My bad. I didn't get your point before ...
And this patch is not intended to touch is_swap_pte() ...
>
> I guess that's _such a mess_ it's hard to avoid though.
>
> And I guess it's reasonable that !pte_present() means we can't expect a valid
> PFN though.
Yes, I think we expect a valid PFN must be under pte_present().
>
>>
>> What if that junk PFN happens to match the zeropage's PFN by sheer
>> chance?

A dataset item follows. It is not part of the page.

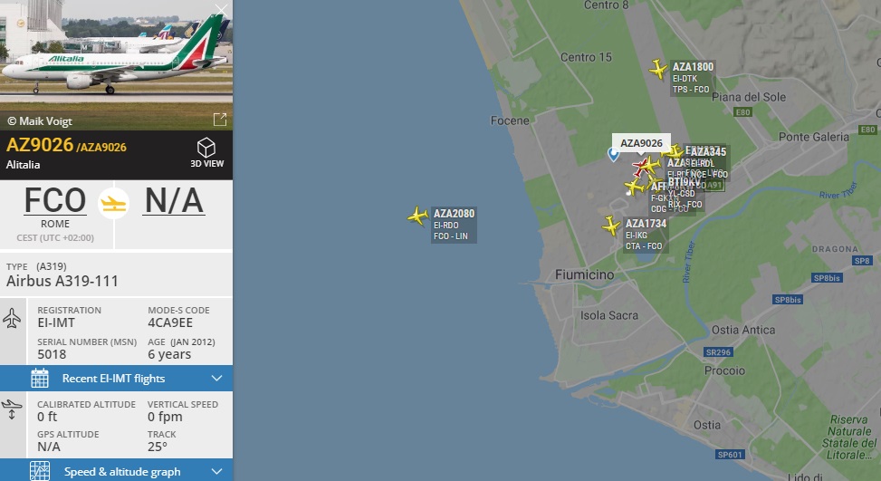Click the AZ9026 flight number heading
Screen dimensions: 881x481
(x=40, y=145)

While really unlikely, this would be really bad if it did.
>>
>> So, let's fix this potential bug by ensuring all calls to is_zero_pfn()

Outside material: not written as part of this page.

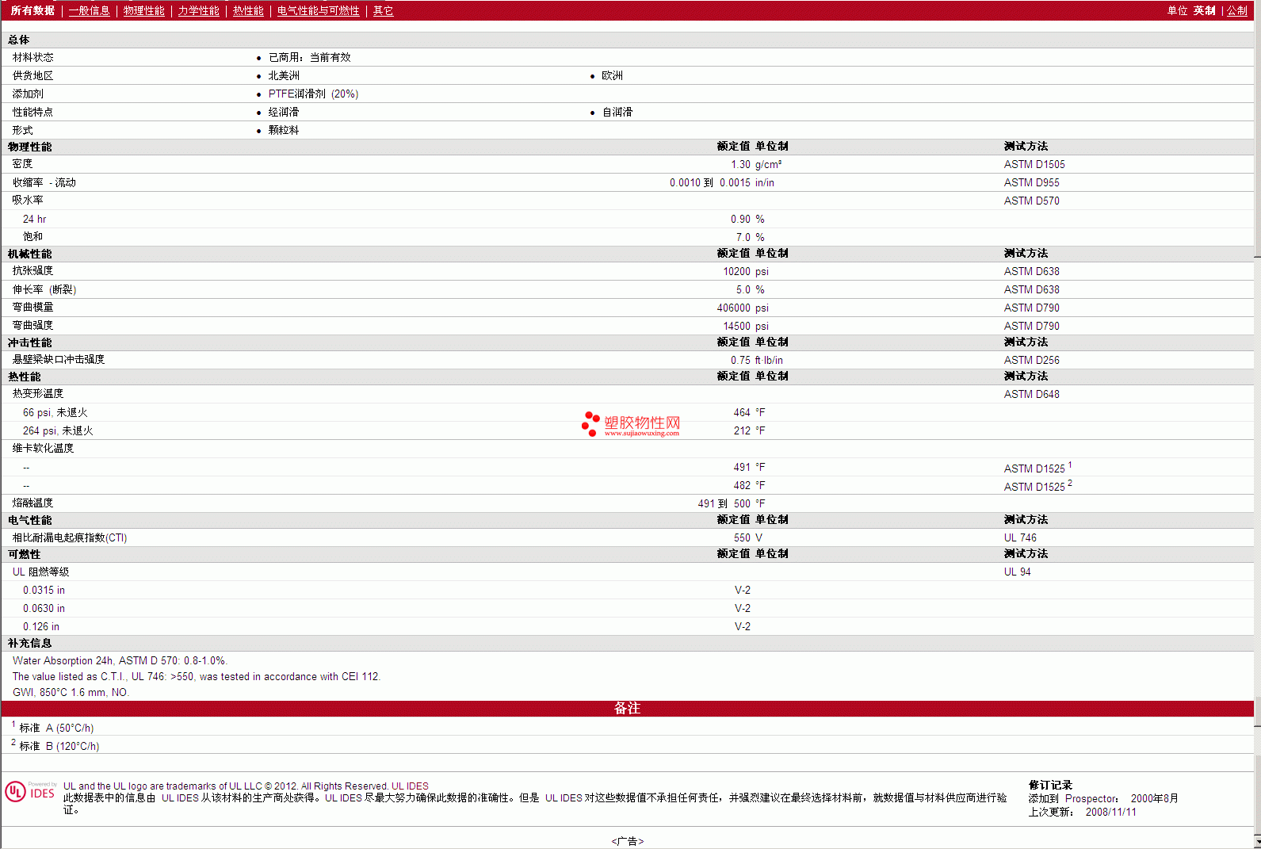Image resolution: width=1261 pixels, height=849 pixels.
Task: Jump to the 热性能 tab
Action: (x=248, y=10)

>> in khugepaged.c are properly guarded by a pte_present() check.
>>
>> Suggested-by: Lorenzo Stoakes <lorenzo.stoakes@oracle.com>
>
> Not sure I really suggested something that strictly contradicts points I
> made... but I guess I did suggest guarding this stuff more carefully.
Sorry, I didn't catch you again ... Will drop the Suggested-by tag.
>
>> Reviewed-by: Dev Jain <dev.jain@arm.com>
>> Reviewed-by: Baolin Wang <baolin.wang@linux.alibaba.com>
>> Reviewed-by: Wei Yang <richard.weiyang@gmail.com>
>> Signed-off-by: Lance Yang <lance.yang@linux.dev>
>> ---
>> Applies against commit 0f22abd9096e in mm-new.
>>
>> v1 -> v2:
>> - Collect Reviewed-by from Dev, Wei and Baolin - thanks!

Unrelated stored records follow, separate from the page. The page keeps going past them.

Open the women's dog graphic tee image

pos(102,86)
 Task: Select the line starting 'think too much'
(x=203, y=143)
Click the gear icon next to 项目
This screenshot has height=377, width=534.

>> - Reduce a level of indentation (per Dev)
>> - https://lore.kernel.org/linux-mm/20251016033643.10848-1-lance.yang@linux.dev/
>>
>> mm/khugepaged.c | 29 ++++++++++++++++-------------
>> 1 file changed, 16 insertions(+), 13 deletions(-)
>>
>> diff --git a/mm/khugepaged.c b/mm/khugepaged.c
>> index d635d821f611..648d9335de00 100644
>> --- a/mm/khugepaged.c
>> +++ b/mm/khugepaged.c
>> @@ -516,7 +516,7 @@ static void release_pte_pages(pte_t *pte, pte_t *_pte,
>> pte_t pteval = ptep_get(_pte);
>> unsigned long pfn;
>>
>> - if (pte_none(pteval))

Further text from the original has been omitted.